Page MenuHomePhabricator

Add inline assembly load hardening mitigation for Load Value Injection (LVI) on X86 [6/6]
AcceptedPublic

Authored by sconstab on Fri, Mar 13, 1:39 PM.

Details

Summary

Added code to X86AsmParser::emitInstruction() to add an LFENCE after each instruction that may load.

Diff Detail

Event Timeline

sconstab created this revision.Fri, Mar 13, 1:39 PM
sconstab updated this revision to Diff 250583.Mon, Mar 16, 9:22 AM

Added warnings for instructions that cannot be automatically mitigating by inserting an LFENCE.

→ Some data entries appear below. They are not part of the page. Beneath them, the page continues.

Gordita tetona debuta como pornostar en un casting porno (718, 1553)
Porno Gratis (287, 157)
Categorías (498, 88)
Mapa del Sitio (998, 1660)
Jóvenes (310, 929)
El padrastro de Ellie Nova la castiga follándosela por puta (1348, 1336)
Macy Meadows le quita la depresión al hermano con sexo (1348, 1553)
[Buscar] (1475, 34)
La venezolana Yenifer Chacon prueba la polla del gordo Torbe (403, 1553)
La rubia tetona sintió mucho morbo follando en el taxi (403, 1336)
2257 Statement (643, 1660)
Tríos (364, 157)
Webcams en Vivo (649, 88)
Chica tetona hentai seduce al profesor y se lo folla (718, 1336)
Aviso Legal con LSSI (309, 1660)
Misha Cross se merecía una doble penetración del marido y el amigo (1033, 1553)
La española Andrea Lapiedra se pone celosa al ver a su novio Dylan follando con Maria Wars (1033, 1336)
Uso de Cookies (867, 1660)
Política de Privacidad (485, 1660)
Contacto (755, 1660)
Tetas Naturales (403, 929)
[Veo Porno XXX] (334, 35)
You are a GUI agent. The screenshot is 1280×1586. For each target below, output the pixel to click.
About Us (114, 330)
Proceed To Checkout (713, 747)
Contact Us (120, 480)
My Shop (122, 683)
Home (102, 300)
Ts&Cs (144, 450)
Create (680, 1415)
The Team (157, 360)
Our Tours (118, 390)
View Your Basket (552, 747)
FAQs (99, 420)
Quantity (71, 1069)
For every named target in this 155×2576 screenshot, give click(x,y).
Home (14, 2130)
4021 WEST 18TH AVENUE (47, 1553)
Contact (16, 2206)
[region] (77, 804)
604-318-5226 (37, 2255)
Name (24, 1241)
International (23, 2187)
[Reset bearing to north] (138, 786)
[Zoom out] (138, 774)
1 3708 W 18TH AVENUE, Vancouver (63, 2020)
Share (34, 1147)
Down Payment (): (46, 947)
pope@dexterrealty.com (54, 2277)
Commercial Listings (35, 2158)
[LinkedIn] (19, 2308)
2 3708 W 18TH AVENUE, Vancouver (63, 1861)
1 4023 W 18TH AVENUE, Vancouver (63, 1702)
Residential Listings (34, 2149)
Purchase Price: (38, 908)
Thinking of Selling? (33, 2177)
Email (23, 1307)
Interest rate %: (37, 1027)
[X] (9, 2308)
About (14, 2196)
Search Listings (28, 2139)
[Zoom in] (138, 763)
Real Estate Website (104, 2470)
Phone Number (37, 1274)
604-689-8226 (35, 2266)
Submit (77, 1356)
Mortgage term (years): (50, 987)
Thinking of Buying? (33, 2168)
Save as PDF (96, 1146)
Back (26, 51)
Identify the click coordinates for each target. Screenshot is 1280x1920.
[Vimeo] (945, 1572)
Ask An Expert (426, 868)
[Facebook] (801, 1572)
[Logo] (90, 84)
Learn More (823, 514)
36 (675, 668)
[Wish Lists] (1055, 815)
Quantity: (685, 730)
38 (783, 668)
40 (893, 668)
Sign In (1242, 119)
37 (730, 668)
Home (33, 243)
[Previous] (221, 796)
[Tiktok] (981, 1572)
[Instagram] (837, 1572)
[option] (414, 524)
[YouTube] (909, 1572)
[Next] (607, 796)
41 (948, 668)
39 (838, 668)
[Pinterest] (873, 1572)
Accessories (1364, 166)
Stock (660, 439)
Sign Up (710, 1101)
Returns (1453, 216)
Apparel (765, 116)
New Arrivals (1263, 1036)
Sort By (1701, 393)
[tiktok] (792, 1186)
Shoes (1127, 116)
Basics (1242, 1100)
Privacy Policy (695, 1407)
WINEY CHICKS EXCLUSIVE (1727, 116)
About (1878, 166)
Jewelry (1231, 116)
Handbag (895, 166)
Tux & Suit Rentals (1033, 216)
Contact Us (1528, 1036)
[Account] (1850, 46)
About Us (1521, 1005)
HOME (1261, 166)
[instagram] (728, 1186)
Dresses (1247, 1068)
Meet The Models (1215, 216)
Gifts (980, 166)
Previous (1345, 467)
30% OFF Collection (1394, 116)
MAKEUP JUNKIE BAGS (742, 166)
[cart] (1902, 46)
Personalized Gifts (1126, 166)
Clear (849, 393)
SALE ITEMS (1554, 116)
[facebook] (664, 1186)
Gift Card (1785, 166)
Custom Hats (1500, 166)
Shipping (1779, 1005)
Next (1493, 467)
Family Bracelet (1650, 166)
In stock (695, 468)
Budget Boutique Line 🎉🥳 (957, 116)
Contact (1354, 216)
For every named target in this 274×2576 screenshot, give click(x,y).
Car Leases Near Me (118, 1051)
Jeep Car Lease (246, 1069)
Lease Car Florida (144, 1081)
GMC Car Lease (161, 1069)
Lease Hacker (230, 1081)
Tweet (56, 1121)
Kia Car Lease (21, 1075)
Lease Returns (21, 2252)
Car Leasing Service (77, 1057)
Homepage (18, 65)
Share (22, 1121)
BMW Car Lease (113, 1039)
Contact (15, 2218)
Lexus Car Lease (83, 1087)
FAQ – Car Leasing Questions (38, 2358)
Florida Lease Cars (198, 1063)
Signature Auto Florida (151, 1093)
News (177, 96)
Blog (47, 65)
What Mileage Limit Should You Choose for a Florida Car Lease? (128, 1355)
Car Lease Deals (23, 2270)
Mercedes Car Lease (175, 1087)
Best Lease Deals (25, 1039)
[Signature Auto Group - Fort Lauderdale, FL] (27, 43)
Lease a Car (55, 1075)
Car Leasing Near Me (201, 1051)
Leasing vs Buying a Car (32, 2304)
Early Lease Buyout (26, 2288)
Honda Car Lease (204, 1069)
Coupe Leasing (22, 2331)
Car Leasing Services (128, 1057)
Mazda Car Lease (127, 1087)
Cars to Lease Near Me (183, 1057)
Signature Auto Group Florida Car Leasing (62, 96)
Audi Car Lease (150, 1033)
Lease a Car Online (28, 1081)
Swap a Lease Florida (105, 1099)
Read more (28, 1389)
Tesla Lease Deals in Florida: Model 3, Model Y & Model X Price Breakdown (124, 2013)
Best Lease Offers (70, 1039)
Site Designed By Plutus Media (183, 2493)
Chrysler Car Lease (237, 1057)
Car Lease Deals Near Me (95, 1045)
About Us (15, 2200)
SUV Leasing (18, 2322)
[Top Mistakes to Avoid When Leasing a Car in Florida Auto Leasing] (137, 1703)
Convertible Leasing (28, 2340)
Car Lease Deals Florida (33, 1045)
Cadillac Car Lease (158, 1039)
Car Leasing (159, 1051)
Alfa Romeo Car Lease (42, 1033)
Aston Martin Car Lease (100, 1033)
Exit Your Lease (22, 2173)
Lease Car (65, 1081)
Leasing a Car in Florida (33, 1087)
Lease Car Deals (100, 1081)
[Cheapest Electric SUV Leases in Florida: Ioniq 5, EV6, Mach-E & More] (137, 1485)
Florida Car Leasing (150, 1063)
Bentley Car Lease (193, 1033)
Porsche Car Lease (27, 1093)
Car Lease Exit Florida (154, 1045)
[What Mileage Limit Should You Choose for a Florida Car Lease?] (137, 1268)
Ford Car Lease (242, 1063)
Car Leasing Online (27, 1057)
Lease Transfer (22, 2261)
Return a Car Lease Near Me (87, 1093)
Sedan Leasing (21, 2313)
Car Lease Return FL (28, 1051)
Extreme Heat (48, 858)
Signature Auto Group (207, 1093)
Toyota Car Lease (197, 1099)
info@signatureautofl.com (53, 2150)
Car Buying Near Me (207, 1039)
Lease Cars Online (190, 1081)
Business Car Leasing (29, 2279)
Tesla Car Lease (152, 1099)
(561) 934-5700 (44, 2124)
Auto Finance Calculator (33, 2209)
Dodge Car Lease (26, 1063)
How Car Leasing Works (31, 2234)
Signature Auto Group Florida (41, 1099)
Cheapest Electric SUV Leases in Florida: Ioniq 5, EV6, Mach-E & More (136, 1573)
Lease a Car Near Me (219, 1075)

sconstab edited the summary of this revision. (Show Details)Mon, Mar 16, 9:23 AM
sconstab retitled this revision from Add inline assembly load hardening mitigation for Load Value Injection (LVI) on X86 to Add inline assembly load hardening mitigation for Load Value Injection (LVI) on X86 [6/6].Mon, Mar 16, 9:31 AM
craig.topper added inline comments.Mon, Mar 16, 10:10 AM
llvm/lib/Target/X86/AsmParser/X86AsmParser.cpp
3236

Can we move this code out to a separate method called from here? Something like performLVIMitigation?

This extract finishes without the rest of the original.